← Zum Feed · Karte

Kaluga Museum der bildenden Künste

Фото 1
Das Kaluga Museum der bildenden Künste ist die größte Kunstsammlung in der Region Kaluga. Es wurde am 12. Juni 1918 in einem Haus eröffnet, das dem Arzt N.I. Wasiljew gehörte, das sich jetzt in der Dzerzhinskogo-Straße, Haus 81, befindet.

Nikanor Iwanowitsch Wasiljew, ein gebürtiger Kaluger, geboren 1832 und gestorben 1917, vermachte seine Kunstsammlung seiner Heimatstadt. Sein privates Sammelwerk wurde zur Grundlage der Sammlung des Museums.

Bis 1924 funktionierte das Museum als eigenständige Einrichtung, trat dann jedoch zusammen mit anderen Kaluger Museen dem Kaluga Vereinigten Museum bei und wurde dessen Abteilung.
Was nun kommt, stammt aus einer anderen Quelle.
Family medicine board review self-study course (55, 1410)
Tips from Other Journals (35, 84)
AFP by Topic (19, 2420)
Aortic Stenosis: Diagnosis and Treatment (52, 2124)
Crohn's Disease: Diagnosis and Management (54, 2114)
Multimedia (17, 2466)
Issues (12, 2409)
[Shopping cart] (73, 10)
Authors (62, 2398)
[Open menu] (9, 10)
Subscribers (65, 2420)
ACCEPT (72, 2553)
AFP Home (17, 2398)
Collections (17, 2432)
Von 1921 bis 1935 war Wsewolod Nikolajewitsch Lewandowski der Leiter des Museums und später der Abteilung. Er war ein talentierter Künstler und Absolvent der Petersburger Akademie der Künste, der sein Leben der Erhaltung von Kunstwerten und der Organisation der Museumsarbeit widmete. Dank seiner Bemühungen wurden die Sammlungen der Museen in Kaluga mit Kunstwerken aus den Herrenhäusern der Kaluger Provinz bereichert. 1926 wurde unter seiner Mitwirkung die Kaluga-Filiale der Vereinigung der Künstler der revolutionären Russland gegründet, es begannen regelmäßige Ausstellungen lokaler Künstler und ein Malatelier wurde eröffnet. In den Vorkriegsjahren wurde das Museum zu einem der kulturellen Zentren Kalugas.

Von 1937 bis 1960 leitete M.M. Dneprowski das Museum, der erste Kunsthistoriker in seiner Geschichte.

Im Jahr 1939 wurde die Kunstabteilung erneut zum Kaluga Stadtmuseum für bildende Kunst und trat dem System des Komitees für Kunstangelegenheiten bei.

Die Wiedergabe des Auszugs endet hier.